MÜRSELAT SÜRESİ
1.2.3.4.5.6-Ardarda irfanla gönderilenlere, şiddetle esip de savuranlara ve dağıtıp yayanlara ve doğruyu yanlıştan ayıranlara ,uyarı veya özür olarak zikri/öğütü/fıtratı hatırlatmayı söyleyenlere andolsun.
7-Muhakkak ki vaadedilen/gerçekleşecek olan şey, mutlaka vuku bulacaktır/gerçekleşecektir.
8-Öyle ki, yıldızların ışığı giderildiği zaman.
9-Gök yarıldığı zaman,
10-Dağlar dağıldığı zaman,
11-Peygamberlerin/resullerin/elçilerin vakti tayin edildiği zaman,
12-Hangi gün için tecil edildi/ertelendi.
13-Ayırma günü için
14-O fasıl/ayırma gününün ne olduğunu sana bildiren nedir?
15-O günü yalanlayanların vay hâline!
16-Biz öncekileri helâk etmedik mi?
17-Sonra, diğerlerini/daha sonra gelenleri de onlara tabi kılarız.
18-Suçlulara işte böyle yaparız.
19-İzin günü/kıyamet gününü yalanlayanların vay haline!
20-Sizi basit bir sudan yaratmadık mı?
21.22-Sonra onu tayin edilen belli bir süreye kadar sağlam bir mekanda tuttuk.
23-İşte biz bunu ölçüye göre takdir ettik. Biz ne güzel takdir verenleriz!
24-İzin günü/kıyamet gününü yalanlayanların vay haline!
25.26-Yeryüzünü dirilere ve ölülere toplanma yeri yapmadık mı?
27-Yeryüzünde haşmetli dağlar meydana getirdik. Sizi tatlı sular ile suladık.
28-İzin günü/kıyamet gününü yalanlayanların vay haline!
29.30-O yalanlamış olduğunuz üç dala ayrılmış olan gölgeye gidin!

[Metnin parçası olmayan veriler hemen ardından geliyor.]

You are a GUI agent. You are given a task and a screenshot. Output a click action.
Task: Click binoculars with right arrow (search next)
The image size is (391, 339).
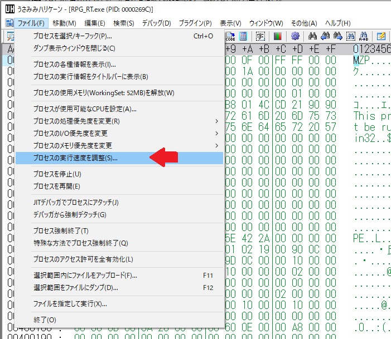pos(338,36)
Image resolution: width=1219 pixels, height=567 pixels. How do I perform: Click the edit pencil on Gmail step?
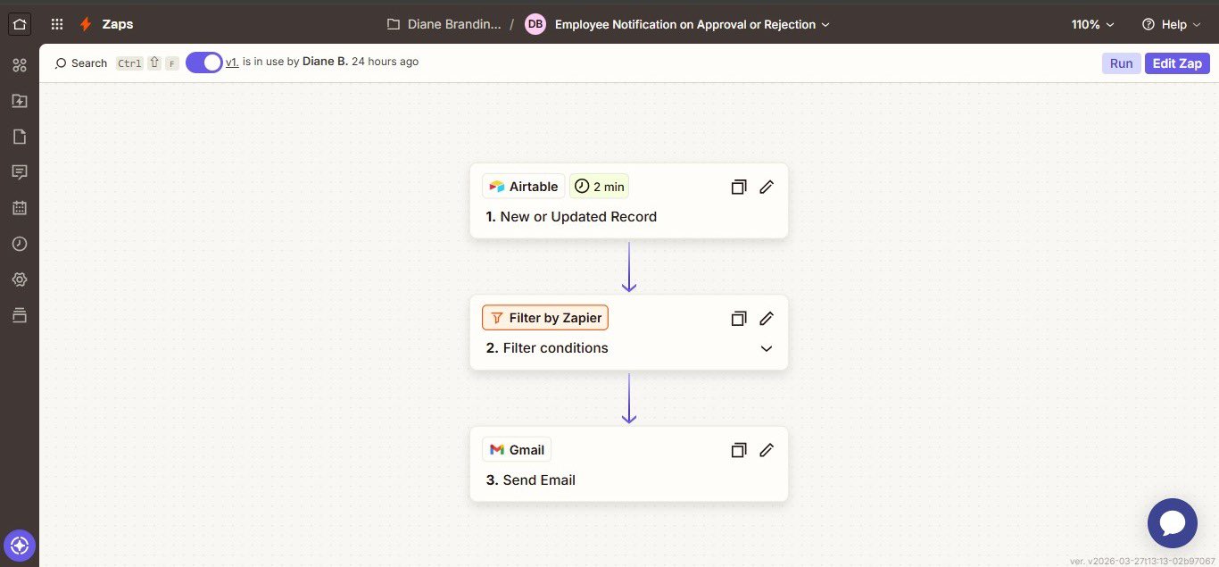click(x=767, y=450)
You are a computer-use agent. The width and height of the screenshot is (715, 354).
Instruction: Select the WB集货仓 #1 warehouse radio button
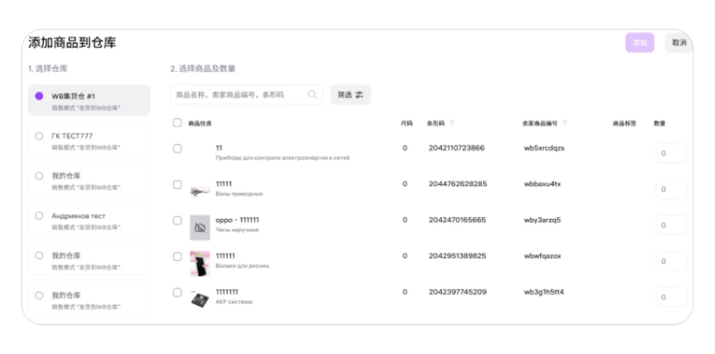coord(39,96)
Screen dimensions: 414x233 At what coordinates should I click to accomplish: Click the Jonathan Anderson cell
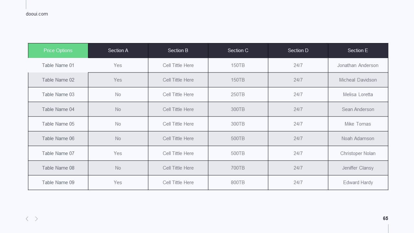tap(358, 65)
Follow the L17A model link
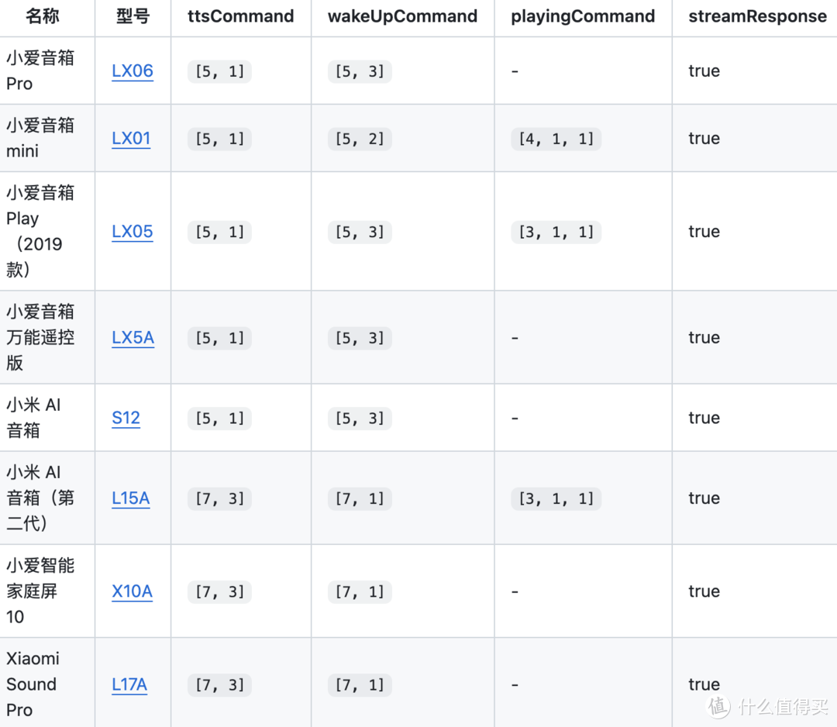This screenshot has height=727, width=837. 129,684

31-Gölgelendirmez ve yakıcı aleve bir faydası olmaz.
32-Muhakkak ki o, saray gibi büyük kıvılcımlar atar.
33-O sanki sarı develer gibidir.
34-İzin günü/kıyamet gününü yalanlayanların vay haline!

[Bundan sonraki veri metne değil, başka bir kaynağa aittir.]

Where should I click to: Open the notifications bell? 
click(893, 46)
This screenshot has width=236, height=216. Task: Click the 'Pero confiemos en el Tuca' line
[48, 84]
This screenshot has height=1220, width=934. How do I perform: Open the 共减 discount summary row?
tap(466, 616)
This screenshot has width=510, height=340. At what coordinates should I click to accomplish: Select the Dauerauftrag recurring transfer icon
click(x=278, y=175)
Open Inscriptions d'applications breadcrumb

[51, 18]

35-Bu, konuşamayacakları gündür.
36-Ve onlara artık özür dilemeleri için izin verilmez.
37-İzin günü/kıyamet gününü yalanlayanların vay haline!
38-Bu ayrılma günüdür.Sizi ve önceden gelenleri biraraya topladık.
39-Eğer bir tuzağınız varsa, haydi bana tuzak kurun!
40-İzin günü/kıyamet gününü yalanlayanların vay haline!
41-Muhakkak ki muttakiler/takva sahipleri gölgelerde ve pınarbaşlarındadır.
42-Ve canlarının istediği meyveler içindedirler.
43-Yaptıklarınız sebebiyle afiyetle yiyin ve için.
44-Muhakkak ki Biz, muhsinleri/takva sahiplerini/güzel işlerde bulunanları işte böyle mükâfatlandırırız.
45-İzin günü/kıyamet gününü yalanlayanların vay haline!
46-Yiyin ve geçici olarak biraz faydalanın ; siz suçlularsınız.
47-İzin günü/kıyamet gününü yalanlayanların vay haline!
48-Ve onlara: “Rükû edin!” denildiği zaman rükû etmezler/boyun eğmezler.
49-İzin günü/kıyamet gününü yalanlayanların vay haline!
50-Bundan başka artık hangi hadise/söze inanacaklar?